**WHAT TO PRODUCE**. Report, from the records below, every line where the word "vybrat" appears.
-- RECORDS FOR PROCESSING follows --
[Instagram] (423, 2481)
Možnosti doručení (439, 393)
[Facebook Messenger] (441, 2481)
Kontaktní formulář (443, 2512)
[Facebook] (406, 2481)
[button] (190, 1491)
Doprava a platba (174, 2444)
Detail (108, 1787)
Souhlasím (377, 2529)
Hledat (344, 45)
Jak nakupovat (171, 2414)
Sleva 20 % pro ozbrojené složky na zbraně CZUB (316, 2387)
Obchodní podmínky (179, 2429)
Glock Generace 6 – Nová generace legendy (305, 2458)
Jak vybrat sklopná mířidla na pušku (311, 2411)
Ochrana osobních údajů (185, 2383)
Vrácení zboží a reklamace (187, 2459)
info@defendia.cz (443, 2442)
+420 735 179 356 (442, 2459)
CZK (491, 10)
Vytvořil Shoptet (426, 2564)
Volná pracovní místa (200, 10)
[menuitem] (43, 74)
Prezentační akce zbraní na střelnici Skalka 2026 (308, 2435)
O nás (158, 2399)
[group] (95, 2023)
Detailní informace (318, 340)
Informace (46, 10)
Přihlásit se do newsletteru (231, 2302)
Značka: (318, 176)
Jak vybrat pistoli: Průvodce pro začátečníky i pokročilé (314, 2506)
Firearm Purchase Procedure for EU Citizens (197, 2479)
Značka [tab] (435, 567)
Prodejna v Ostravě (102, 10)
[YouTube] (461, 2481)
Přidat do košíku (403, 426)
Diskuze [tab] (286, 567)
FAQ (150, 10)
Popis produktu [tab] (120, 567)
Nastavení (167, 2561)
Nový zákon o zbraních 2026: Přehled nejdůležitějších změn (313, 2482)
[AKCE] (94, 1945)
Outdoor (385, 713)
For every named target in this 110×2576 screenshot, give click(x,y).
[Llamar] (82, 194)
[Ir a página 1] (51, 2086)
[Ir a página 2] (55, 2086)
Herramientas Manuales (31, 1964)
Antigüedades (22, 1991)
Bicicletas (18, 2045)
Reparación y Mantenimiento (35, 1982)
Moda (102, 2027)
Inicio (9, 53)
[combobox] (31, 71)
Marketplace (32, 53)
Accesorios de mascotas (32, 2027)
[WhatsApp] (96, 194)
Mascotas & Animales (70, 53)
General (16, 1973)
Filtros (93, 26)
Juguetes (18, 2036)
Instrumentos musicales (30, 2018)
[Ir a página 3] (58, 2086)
-- RECORDS FOR PROCESSING concluded --
**FINISHED EXERCISE**.
Jak vybrat sklopná mířidla na pušku (311, 2411)
Jak vybrat pistoli: Průvodce pro začátečníky i pokročilé (314, 2506)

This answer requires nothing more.